*** RECORD EXCERPTS Section Begins ***
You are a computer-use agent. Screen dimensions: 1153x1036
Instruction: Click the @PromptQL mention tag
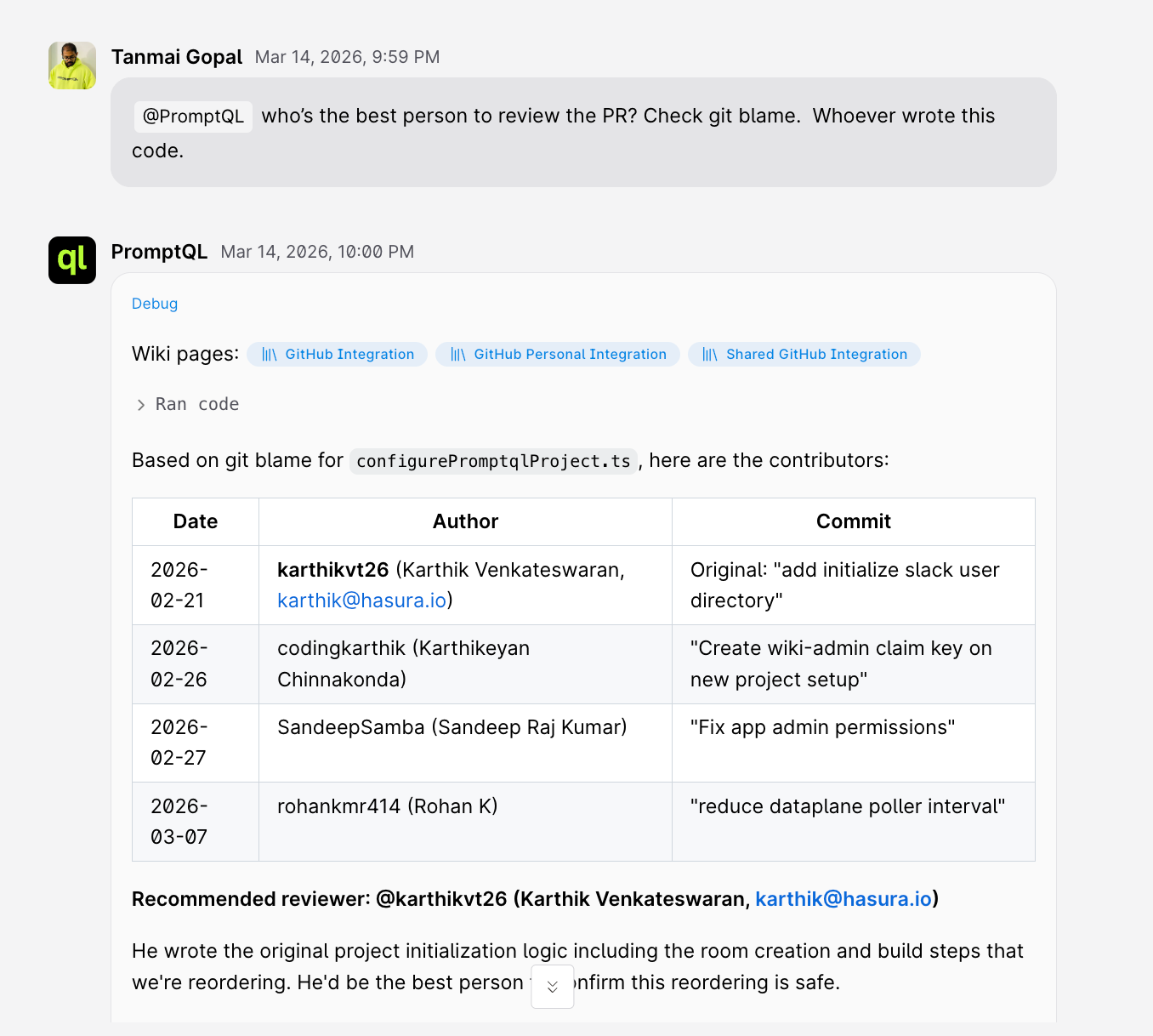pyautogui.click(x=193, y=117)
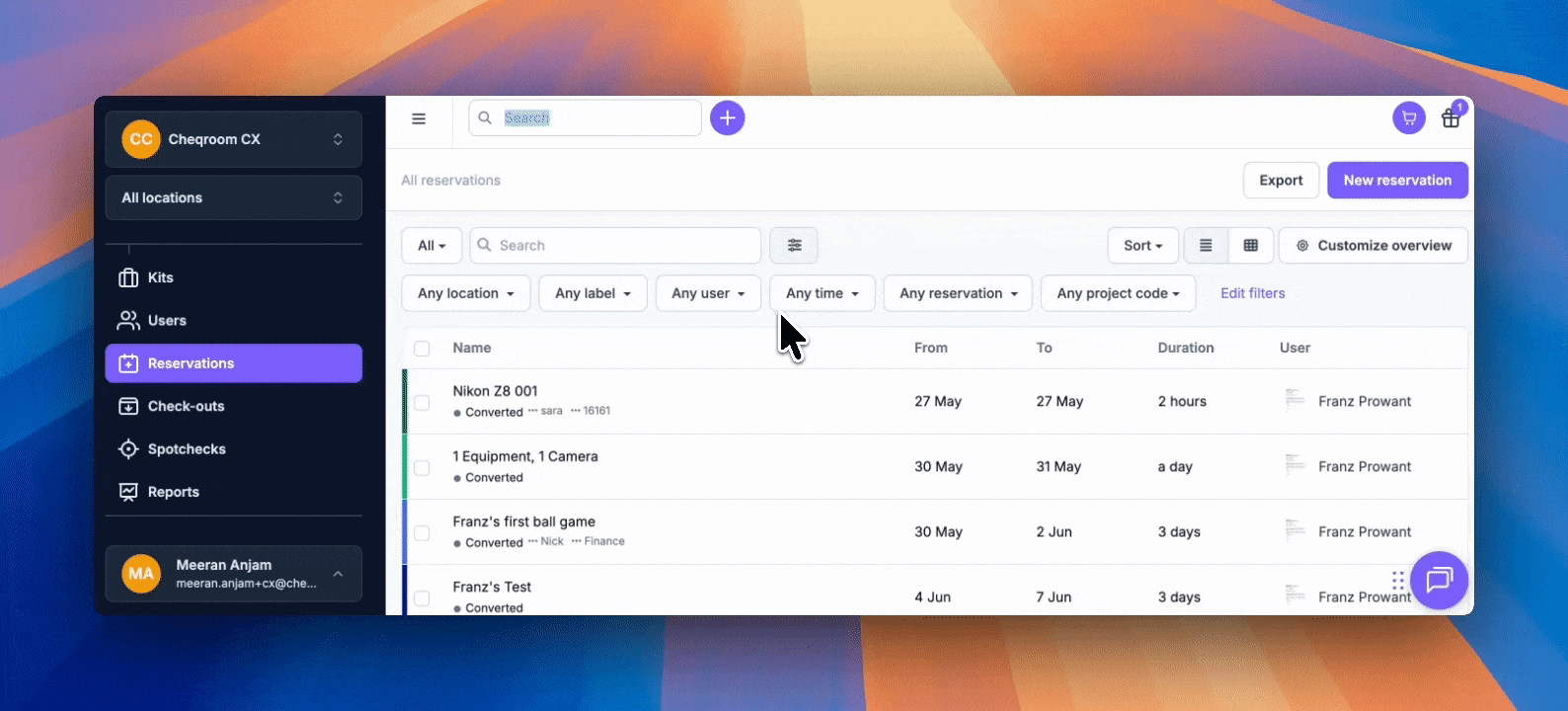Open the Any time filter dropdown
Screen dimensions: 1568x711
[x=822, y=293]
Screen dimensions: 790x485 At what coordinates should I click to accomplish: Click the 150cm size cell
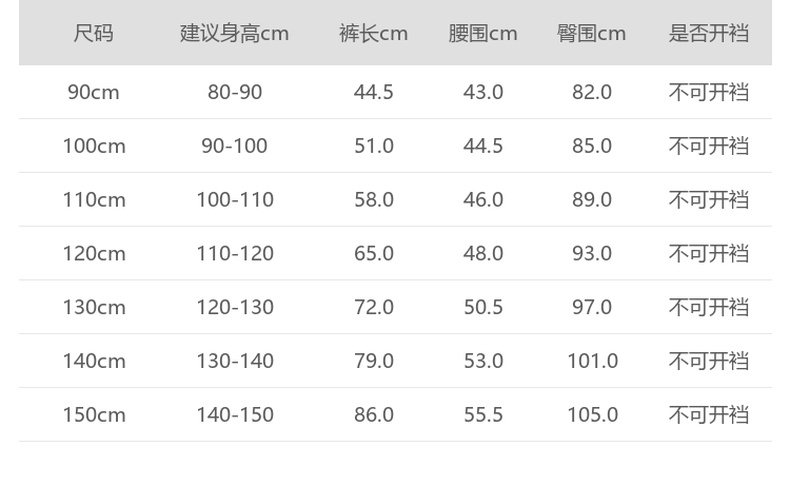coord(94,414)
*** RECORD EXCERPTS Section Ends ***
Leave out the pictures and retype every line above exactly.

### ANSWER
You are a computer-use agent. Screen dimensions: 1153x1036
Instruction: Click the @PromptQL mention tag
pyautogui.click(x=193, y=117)
Open the Any time filter dropdown
Screen dimensions: 1568x711
[x=822, y=293]
Screen dimensions: 790x485 At what coordinates should I click to accomplish: Click the 150cm size cell
coord(94,414)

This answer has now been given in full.